WI STEM Summit Recap

This last week I was able to attend the WI STEM Summit in Wisconsin Dells for two days. I was a little unsure of what I would gain from going to a STEM conference at first, but then was reminded that between my knowledge in technology and project based learning, I’d be a good fit at a conference like this.

The first keynote speaker was Murray Banks. Murray spoke of Reenergizing and Refocusing. He discussed GG – also known as group griping. I realized that I do this and many staff do it. It made me realize that I need to remember to adopt a positive attitude all the time. I’m struggling with this this week, but I’m trying to remember the old phrase “If you don’t have anything nice to say, say nothing at all.”

I enjoyed Murray’s speech and wanted to hear more about what he thought about Inspirational Leadership in his roundtable discussion during the first breakout session. I was with a small group and Murray reminded us that we are in tough positions. I didn’t take away anything amazing from the session. Great conversation, but nothing that was above and beyond what I thought/knew already. Except that I should apparently not wear high heels into the Tech Ed classrooms because you should dress closer to what the people you are talking to wear. I have to wear safety glasses, I am not ready to give up heels yet.

Fast forward to after lunch to a breakout session on the Next Generation Science Standards. I believe that I may have slept with my eyes open. You can always tell when presenters haven’t been in a classroom in a long time, or ever.

Third session of the first day was from Project Lead the Way. I knew a little about PLTW, but was hoping to get more in depth into what they actually do. Not so much. This felt more like a sales pitch than anything else. I did steal some great ideas from what they are doing though: Mom’s Night Out, lots of PR pieces, etc.

The second day of the conference yielded much better sessions for me (or maybe I just got better at picking them….depends on how you want to look at it). Our keynote speaker on day two was Marc Prensky. Marc was a great keynote speaker! His focus was on using technology for more than trivial things. He engaged us with active learning strategies throughout his entire presentation. C’mon….how many keynote speakers know the phrase and actively do it? This was pretty great. My take away from Marc was “If you did the same thing before computers and now it’s just on the computer, it’s trivial and not helping students.” So true.

After the keynote, I went to the first session given by Florentia Spires about STEM schools in an urban setting. If you have the chance to hear her speak, you had better take it. Wow! She was one of the best speakers I’ve been to in awhile. She was very articulate and intelligent in the topic. She used a group active learning strategy of actually engineering a tower during the allotted and how it tied in. Wonderful, wonderful, wonderful. She sparked many ideas for me.

The next session I attended was with Marc Prensky. A very small, think five people, roundtable discussion about the Yes, Buts… in education. Marc is very knowledgeable and personable. We discussed our 1:1 rollout with Chromebooks and different ideas that we could take back with us. I already have my students working on some of them now!

Items from a data source:
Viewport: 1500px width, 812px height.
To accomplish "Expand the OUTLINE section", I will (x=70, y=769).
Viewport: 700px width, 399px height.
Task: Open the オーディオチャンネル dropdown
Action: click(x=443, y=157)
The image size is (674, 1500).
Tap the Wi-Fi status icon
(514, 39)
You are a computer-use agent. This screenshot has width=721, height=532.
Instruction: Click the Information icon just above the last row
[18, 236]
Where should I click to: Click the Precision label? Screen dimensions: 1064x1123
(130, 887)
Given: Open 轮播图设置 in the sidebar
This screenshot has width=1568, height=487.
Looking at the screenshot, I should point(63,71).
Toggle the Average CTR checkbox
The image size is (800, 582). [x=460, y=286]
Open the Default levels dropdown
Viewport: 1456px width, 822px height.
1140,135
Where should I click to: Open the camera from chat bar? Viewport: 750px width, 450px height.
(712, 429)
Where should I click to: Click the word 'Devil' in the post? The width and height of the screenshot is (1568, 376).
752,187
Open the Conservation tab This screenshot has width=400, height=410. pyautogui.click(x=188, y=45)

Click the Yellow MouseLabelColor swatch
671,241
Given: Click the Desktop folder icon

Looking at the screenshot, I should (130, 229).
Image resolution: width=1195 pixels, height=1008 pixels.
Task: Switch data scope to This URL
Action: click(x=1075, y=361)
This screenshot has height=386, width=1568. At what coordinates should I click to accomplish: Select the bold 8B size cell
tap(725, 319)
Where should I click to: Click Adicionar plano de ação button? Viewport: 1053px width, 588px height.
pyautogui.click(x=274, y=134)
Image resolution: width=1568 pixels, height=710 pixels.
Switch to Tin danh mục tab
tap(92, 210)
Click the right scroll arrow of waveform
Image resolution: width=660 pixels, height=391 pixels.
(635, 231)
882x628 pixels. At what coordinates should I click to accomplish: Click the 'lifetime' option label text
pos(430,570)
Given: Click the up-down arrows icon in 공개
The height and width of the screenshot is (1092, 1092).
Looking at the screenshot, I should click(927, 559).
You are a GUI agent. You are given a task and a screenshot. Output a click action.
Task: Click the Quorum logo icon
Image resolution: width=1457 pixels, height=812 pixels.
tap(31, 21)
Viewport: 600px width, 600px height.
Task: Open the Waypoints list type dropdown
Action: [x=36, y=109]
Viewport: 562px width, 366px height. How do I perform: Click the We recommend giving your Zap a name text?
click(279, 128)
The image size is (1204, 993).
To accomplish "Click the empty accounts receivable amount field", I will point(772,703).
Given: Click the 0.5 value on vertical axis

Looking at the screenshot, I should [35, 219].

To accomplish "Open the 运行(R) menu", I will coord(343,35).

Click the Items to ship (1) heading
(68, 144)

*Tasks*.
• a. In the STEM Summit recap, who was the keynote speaker on the second day?
• b. Rewrite the records as a numbered list, from the line with "You are a GUI" through the end of the records, leaving out blank lines.

*Solved tasks*.
• a. Marc Prensky

• b.
1. You are a GUI agent. You are given a task and a screenshot. Output a click action.
2. Task: Click the Quorum logo icon
3. Image resolution: width=1457 pixels, height=812 pixels.
4. tap(31, 21)
5. Viewport: 600px width, 600px height.
6. Task: Open the Waypoints list type dropdown
7. Action: [x=36, y=109]
8. Viewport: 562px width, 366px height. How do I perform: Click the We recommend giving your Zap a name text?
9. click(279, 128)
10. The image size is (1204, 993).
11. To accomplish "Click the empty accounts receivable amount field", I will point(772,703).
12. Given: Click the 0.5 value on vertical axis
13. Looking at the screenshot, I should [35, 219].
14. To accomplish "Open the 运行(R) menu", I will coord(343,35).
15. Click the Items to ship (1) heading
16. (68, 144)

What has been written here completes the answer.